I think it makes more sense to build a UI from ground up and make it specific to the MVP instead of forking openag-ui, it might take a couple of extra days to give a foundation to the project but it will be a good trade off. In terms of technology, react is clear winner in front end and i don’t see anything replacing it anytime soon. The community, the libraries and everything around is much better than angular or any similar front end MV* framework. Design and Layout can definitely be reused from openag-ui.

Again this is just my opinion and i am not a great front end dev.


#4

@nav
I reached a similar conclusion. Take a look at http://openagbloom.ddns.net:8000 and let me know what you think of this direction. This is simple html with links to charts (SVG images generated by python) and a jpg photo. There is a background process that regenerates things once an hour. The server is nothing more than Python’s simpleHTTPServer. Check Github for the code and install directions (https://github.com/webbhm/OpenAg_MVP_UI),
Having said all of that, I am at a fork in the road. I am looking at lighttpd as a server, as it can handle Python requests for dynamic stuff (forms, interaction with GPIO pins - relay switches). I am just getting started with it, but results so far are promising. My test server is at: http://openagbloom.ddns.net:8080/cgi-bin/test.py This is where I plan to experiment and see how IoT I can make things. And all of this is running on the same Raspberry Pi!
By staying with CouchDB, we should still be able to be a part of the OpenAg community and share data.
I need to take a look at react.


#5

I was unable to check the links, probably having downtime. Sorry i have been quite occupied and consumed by work and not able to put my thoughts into it, but i don’t have much experience with python to comment on use of it. I lean more towards nodejs and javascript for web/api dev related stuff, i can definitely contribute a thing or two in those stacks. I personally like the low memory footprint node.js has and node 8 has come up really well and i am leaning on that for all my development and it will be a while before i can open source my work as it requires a lot of sanitization.
CouchDB definitely is a good choice to share data with OpenAg community and can borrow a lot of functionality from PFC2.0.


#6

@webbhm, question for you, how did you expand your MVP Dashboard to graph all that data versus just showing 1 day’s worth of data? I have been trying to figure that out and even started a topic asking such Can you expand the graphing range on the MVP Dashboard to show more than 24 hrs but then I cam across your link and I see you have more data on your graphs, etc.

Thanks in advance,
staiano


#7

There are two points where the data is throttled.

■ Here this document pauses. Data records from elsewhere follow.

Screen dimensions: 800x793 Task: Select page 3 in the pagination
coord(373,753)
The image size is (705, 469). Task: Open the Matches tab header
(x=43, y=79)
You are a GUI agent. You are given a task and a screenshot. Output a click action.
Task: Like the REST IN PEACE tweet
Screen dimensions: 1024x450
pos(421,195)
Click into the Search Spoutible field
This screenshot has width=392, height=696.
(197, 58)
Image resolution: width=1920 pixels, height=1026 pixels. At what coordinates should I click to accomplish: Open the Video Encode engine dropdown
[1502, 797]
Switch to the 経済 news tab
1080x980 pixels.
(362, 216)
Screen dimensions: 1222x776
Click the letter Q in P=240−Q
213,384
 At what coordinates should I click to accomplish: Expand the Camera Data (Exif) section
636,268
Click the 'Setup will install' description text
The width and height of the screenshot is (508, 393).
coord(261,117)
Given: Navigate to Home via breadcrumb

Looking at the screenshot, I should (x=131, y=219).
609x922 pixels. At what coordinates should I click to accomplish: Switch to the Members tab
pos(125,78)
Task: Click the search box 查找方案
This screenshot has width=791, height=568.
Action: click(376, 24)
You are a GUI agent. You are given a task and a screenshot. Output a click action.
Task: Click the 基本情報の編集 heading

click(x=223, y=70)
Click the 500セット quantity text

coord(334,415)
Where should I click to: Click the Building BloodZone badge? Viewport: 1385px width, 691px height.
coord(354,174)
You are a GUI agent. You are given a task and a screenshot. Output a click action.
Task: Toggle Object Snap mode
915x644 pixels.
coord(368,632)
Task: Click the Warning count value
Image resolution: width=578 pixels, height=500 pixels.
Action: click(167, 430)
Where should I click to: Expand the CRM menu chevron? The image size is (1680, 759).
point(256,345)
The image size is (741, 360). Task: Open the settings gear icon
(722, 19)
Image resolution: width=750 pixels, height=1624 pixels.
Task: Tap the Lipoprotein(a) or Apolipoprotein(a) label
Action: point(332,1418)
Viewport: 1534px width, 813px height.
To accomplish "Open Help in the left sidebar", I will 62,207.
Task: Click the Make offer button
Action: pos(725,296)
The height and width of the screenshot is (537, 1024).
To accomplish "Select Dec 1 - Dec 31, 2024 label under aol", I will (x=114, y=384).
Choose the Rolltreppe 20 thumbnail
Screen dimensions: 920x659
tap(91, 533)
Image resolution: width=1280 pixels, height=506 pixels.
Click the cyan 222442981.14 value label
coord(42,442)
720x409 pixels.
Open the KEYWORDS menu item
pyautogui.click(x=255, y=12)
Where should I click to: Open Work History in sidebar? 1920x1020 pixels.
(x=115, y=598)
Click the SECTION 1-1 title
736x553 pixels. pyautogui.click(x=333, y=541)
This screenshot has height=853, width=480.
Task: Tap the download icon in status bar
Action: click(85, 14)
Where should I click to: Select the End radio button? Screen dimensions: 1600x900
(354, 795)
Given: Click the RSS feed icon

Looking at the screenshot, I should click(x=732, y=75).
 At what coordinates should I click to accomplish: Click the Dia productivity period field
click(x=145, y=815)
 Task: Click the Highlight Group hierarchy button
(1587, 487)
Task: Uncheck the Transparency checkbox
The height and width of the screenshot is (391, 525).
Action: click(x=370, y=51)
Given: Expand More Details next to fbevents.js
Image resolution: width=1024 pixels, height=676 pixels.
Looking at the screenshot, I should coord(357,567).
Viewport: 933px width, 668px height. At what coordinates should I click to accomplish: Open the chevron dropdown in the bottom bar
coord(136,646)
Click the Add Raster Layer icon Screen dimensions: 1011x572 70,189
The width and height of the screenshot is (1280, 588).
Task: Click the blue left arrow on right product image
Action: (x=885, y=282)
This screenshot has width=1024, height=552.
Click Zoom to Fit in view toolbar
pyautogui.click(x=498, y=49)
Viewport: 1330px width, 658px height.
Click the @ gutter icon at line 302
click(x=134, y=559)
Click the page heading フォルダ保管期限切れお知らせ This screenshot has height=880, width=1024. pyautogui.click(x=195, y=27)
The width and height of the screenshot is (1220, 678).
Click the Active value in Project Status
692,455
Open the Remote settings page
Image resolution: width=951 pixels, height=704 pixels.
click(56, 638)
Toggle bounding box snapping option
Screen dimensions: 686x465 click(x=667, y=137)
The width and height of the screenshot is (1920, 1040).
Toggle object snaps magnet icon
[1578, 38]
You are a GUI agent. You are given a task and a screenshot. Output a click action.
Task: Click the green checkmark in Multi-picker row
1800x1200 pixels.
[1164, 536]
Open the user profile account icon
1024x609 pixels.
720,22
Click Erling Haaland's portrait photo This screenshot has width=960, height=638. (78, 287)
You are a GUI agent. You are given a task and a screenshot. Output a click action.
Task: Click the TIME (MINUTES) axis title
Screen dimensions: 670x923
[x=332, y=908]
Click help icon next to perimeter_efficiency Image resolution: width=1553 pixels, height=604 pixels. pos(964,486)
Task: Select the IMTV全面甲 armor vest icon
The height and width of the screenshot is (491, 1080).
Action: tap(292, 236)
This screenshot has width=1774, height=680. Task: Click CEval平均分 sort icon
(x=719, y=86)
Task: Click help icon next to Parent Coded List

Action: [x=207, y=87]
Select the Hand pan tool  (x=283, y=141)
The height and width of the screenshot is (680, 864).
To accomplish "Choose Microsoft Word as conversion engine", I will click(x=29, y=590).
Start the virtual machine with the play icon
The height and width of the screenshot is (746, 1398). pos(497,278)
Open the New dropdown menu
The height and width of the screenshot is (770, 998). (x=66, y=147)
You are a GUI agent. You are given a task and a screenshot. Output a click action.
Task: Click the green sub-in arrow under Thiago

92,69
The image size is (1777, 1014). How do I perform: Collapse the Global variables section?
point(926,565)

  1. The query where the data is retreived from the database
  2. The array manipulation of the data

I am not sure which version of the code you have, so the following may not exactly fit what you see, but you don’t see the exact same lines of code, you should see similar.
In the TempChart.py, getResults function the query has a “limit”:250 or limit=250) This restricts the results to return 250 records from the database. I make this a rough number, depending on the type of chart. If I combine temperature and humidity (to calculate dewpoint) I am getting about two records per day.
Another option is to set a data range on the query (which you may not see in this code). The query is the main place where the data is controlled and limited.
The other control (which I don’t always use) is to set a size on the arrays that are build when the records are being processed.
The chart displays whatever is sent to it.


#8

We literally just built it in the last two weeks so I believe we are working with MVP ver. 2.1 from GitHub. My TempChart.py has …limit=60 which seems to correlate to the number of points my graphs show. I will play around today and let you know.

Thank you very much.


#9

I tend to confuse myself as I am working on future versions and looking at v3 and beyond, and forget what is the ‘current’ version for most people. I also have multiple repositories in github, and sometimes people experiment around and grab a newer version.
You should be able to change things by modifying that number and saving the file. The ‘throttle’ on the query should be the only limiter of the chart for that file.